ZU LESENDER AUSZUG.
Auch grünes Licht in Grünheide
Die Amerikaner erhielten ebenfalls am Freitag die Genehmigung für ihr eigenes neues Werk in Grünheide bei Berlin - nur rund 200 Kilometer Luftlinie von der Volkswagen-Zentrale entfernt und etwa zwei Jahre nach dem Baustart mit zunächst nur vorläufigen Zulassungen. Für den Trinity peilt VW ähnlich wie Tesla in seinen „Gigafabriken“ eine Fertigungszeit von zehn Stunden je Wagen an. Das vollelektrische Modell soll konzerneigene Software haben und viel Vernetzungstechnik enthalten, auch schon mit Systemen für das autonome Fahren.
Der Trinity wird auf einer neuen Großserien-Plattform namens SSP entwickelt. Sie soll während ihrer Laufzeit die Grundlage von insgesamt über 40 Millionen Fahrzeugen aus dem VW-Konzern sein. Für Betriebsratschefin Daniela Cavallo ist die Entscheidung eine wichtige Etappe in der Neuaufstellung des Stammsitzes - zuletzt hatte es bei Volkswagen hitzige Debatten über in der Chipkrise unterausgelastete Kapazitäten und den späten Start von E-Modellen in Wolfsburg gegeben.
Schon weit vor Trinity soll der Heimatstandort ab 2023 einen Teil der Produktion des Elektro-Kompaktwagens ID.3 abbekommen. Dieser wurde innerhalb Europas bisher im sächsischen Zwickau gefertigt. „Die Wurzel unseres Unternehmens bleibt das Kraftzentrum des Konzerns und gewinnt weiter an Bedeutung“, meinte Cavallo. Der Deutschen Presse-Agentur sagte sie kürzlich: „Wir brauchen das Projekt vor allem für die Transformation, also um die Beschäftigten, die wir jetzt hier an Bord haben, weiterhin mit Arbeit zu versorgen.“
Über mehrere Stufen CO2-neutral
Niedersachsens Ministerpräsident und VW-Aufseher Stephan Weil (SPD) erklärte, die gesamte Produktion des Autobauers in seinem Land solle über mehrere Stufen CO2-neutral werden. Der Konzern will mit dem Beschluss einer zweiten Fabrik in Wolfsburg überdies sicherstellen, dass neue Projekte enger miteinander verzahnt werden. „Der große Vorteil dieser Lösung liegt in der Effizienz“, sagte Personalvorstand Gunnar Kilian der dpa. „So belasten wir nicht die Produktionsanläufe neuer Autos im Stammwerk durch umfangreiche Umbauarbeiten und können es gleichzeitig nach dem Vorbild der neuen Fabrik umrüsten.“
Eine Kernrolle spielt Trinity auch im Umbau der Fahrzeugentwicklung. Im neuen Entwicklerhauptquartier „Campus Sandkamp“, das 800 Millionen Euro kostet und dessen Baubeginn noch für 2022 erwartet wird, will der zuständige Vorstand Thomas Ulbrich die Prozesse stärker mit der Arbeit von IT-Experten und anderen Abteilungen vernetzen.

ZU ERLEDIGENDE AUFGABEN.
a – Beantworte bitte diese Fragen zum Artikel über den VW Trinity:
(i) Welche Fertigungszeit je Wagen peilt VW für den Trinity an?
(ii) Wie heißt die neue Großserien-Plattform, auf der der Trinity entwickelt wird?
(iii) Wie viel kostet das Entwicklerhauptquartier „Campus Sandkamp“?
b – Gib aus dem Artikel über den VW Trinity den Abschnitt unverändert aus, beginnend bei „Der Trinity wird“ und endend bei „in Wolfsburg gegeben.“.
Die Datensatzeinträge spielen hierfür keine Rolle.

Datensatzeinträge
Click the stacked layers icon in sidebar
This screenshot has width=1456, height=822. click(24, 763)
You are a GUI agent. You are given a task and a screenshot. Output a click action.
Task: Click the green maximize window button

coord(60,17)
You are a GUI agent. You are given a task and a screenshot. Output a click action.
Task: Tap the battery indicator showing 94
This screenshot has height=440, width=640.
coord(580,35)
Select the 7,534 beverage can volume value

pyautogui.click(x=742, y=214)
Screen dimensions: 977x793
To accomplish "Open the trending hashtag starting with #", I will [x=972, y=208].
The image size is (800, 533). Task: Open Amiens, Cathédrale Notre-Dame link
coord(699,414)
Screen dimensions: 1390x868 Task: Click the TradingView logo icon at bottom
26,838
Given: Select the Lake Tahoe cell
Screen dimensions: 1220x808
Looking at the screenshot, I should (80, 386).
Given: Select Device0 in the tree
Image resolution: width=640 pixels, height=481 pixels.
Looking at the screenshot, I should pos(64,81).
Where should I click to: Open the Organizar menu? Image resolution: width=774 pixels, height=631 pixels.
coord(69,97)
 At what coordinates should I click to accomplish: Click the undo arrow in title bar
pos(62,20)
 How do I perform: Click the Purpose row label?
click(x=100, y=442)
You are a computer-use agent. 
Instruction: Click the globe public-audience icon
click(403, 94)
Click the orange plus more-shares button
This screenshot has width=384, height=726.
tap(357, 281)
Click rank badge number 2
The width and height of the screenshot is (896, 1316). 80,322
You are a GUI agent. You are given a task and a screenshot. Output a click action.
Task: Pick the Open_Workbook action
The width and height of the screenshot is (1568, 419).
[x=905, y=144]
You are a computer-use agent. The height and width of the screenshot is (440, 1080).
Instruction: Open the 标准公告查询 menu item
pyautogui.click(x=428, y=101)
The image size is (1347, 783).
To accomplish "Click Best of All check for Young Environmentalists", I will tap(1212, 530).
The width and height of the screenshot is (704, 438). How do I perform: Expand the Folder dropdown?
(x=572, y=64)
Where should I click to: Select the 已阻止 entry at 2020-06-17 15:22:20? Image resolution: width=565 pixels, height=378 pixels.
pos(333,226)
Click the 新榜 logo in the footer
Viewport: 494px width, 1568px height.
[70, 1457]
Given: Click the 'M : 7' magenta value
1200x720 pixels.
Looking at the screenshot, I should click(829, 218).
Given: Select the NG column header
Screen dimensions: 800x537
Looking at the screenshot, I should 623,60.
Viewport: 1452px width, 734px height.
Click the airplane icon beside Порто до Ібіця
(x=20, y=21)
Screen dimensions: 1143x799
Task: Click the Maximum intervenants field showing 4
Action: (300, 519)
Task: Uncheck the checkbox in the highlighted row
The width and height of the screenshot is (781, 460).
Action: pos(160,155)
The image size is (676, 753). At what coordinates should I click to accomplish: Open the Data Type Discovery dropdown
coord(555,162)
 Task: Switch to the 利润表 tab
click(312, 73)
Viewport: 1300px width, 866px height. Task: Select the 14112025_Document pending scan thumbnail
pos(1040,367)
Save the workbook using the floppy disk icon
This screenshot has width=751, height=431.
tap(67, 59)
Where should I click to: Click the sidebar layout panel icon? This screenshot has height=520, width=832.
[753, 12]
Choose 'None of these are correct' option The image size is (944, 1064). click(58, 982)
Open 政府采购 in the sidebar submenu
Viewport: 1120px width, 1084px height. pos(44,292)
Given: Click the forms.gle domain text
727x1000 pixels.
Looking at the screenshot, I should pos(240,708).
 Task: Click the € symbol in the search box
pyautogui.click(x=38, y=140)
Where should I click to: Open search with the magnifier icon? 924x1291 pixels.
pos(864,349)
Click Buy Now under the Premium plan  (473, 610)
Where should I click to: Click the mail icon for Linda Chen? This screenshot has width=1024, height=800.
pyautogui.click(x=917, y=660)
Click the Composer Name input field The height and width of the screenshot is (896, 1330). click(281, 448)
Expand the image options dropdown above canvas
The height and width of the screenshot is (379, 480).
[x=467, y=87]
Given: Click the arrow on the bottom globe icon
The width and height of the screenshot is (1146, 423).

ANTWORTEN.
a –
(i) Zehn Stunden je Wagen.
(ii) SSP.
(iii) 800 Millionen Euro.

b –
Der Trinity wird auf einer neuen Großserien-Plattform namens SSP entwickelt. Sie soll während ihrer Laufzeit die Grundlage von insgesamt über 40 Millionen Fahrzeugen aus dem VW-Konzern sein. Für Betriebsratschefin Daniela Cavallo ist die Entscheidung eine wichtige Etappe in der Neuaufstellung des Stammsitzes - zuletzt hatte es bei Volkswagen hitzige Debatten über in der Chipkrise unterausgelastete Kapazitäten und den späten Start von E-Modellen in Wolfsburg gegeben.